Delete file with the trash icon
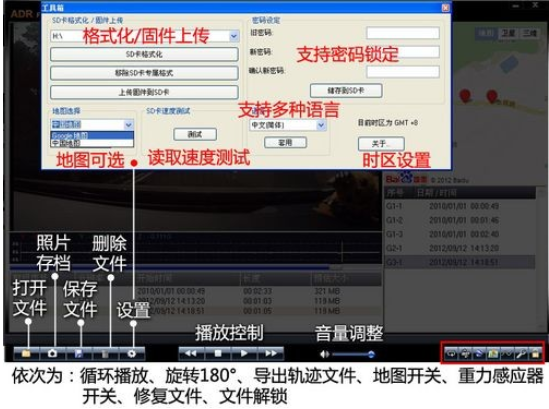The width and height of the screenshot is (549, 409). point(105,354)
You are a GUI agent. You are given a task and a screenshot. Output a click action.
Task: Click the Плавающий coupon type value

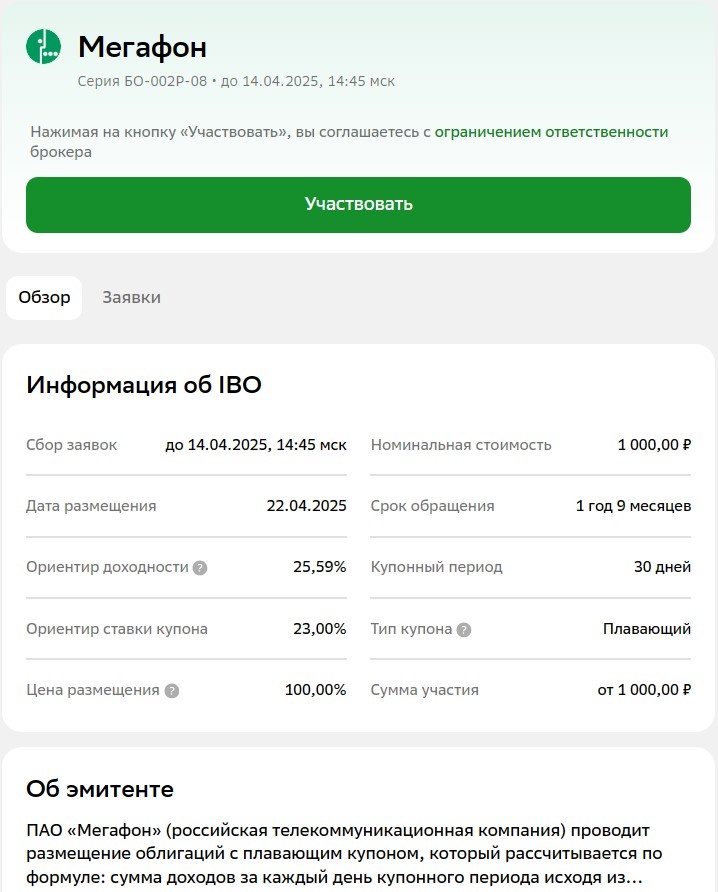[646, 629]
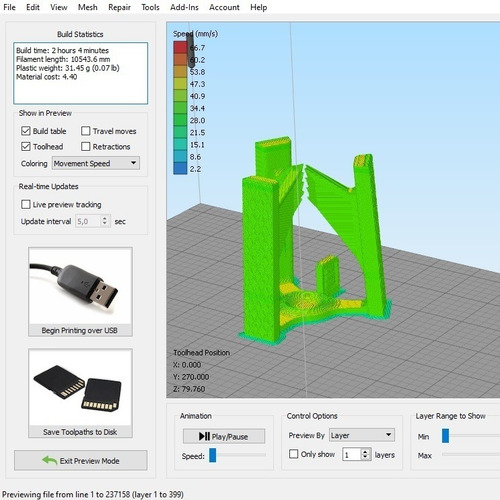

EXERCISE INSTRUCTIONS
Reproduce all of the records above with "trash icon" replaced by "recycle bin icon" and everything else unchanged. Omit the pictures from your answer.

CORRECT RESULT
Delete file with the recycle bin icon
The width and height of the screenshot is (549, 409). point(105,354)
You are a GUI agent. You are given a task and a screenshot. Output a click action.
Task: Click the Плавающий coupon type value

[646, 629]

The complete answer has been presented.